● **Supplied entries**:
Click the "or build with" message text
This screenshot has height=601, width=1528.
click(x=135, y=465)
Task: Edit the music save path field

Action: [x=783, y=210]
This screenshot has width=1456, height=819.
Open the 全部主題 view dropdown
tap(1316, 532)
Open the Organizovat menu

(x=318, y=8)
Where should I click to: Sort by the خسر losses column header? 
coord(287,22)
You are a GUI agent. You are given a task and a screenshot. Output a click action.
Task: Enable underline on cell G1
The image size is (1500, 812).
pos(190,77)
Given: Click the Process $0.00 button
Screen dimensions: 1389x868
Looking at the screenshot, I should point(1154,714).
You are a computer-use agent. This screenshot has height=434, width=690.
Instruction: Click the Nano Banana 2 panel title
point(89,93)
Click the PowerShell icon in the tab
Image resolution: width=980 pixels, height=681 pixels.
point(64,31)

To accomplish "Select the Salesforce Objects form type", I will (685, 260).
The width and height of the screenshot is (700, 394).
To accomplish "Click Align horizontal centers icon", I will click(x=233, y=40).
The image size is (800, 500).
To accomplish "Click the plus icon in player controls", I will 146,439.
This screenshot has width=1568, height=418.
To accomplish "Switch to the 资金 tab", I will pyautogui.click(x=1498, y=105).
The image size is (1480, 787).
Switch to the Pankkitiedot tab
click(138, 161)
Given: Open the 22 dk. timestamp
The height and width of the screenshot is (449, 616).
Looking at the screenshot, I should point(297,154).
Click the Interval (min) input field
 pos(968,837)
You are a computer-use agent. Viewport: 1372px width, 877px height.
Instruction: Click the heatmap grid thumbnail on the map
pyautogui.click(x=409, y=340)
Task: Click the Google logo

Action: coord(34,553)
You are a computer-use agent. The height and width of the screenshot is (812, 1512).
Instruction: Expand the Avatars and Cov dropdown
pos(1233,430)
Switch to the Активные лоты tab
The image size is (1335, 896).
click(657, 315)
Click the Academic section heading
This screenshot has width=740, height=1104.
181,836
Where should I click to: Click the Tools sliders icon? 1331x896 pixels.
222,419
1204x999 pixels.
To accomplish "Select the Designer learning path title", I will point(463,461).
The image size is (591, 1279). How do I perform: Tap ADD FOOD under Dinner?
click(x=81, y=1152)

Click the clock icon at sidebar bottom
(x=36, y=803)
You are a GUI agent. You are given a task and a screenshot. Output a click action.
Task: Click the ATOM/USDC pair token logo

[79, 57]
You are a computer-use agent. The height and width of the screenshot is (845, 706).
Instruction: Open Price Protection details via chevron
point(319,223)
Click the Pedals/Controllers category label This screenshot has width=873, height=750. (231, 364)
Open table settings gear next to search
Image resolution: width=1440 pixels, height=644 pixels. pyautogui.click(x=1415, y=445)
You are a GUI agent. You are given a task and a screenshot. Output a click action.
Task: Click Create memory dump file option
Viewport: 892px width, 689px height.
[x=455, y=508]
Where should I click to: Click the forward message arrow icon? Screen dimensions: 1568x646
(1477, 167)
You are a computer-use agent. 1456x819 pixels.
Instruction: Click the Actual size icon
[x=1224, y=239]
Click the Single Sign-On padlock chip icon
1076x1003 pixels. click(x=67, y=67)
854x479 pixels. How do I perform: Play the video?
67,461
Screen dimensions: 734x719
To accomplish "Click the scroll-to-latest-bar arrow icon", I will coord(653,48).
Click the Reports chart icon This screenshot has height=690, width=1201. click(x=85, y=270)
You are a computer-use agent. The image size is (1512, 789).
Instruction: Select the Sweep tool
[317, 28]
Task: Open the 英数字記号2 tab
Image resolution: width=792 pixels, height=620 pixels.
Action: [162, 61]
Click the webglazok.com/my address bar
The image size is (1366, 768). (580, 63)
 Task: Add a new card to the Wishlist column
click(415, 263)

● **Written instruction**: Return the data from the line with "This screenshot has width=1568, height=418." up to and including the line with "pos(968,837)", repeating each line without any changes.

● **Task response**:
This screenshot has width=1568, height=418.
To accomplish "Switch to the 资金 tab", I will pyautogui.click(x=1498, y=105).
The image size is (1480, 787).
Switch to the Pankkitiedot tab
click(138, 161)
Given: Open the 22 dk. timestamp
The height and width of the screenshot is (449, 616).
Looking at the screenshot, I should point(297,154).
Click the Interval (min) input field
 pos(968,837)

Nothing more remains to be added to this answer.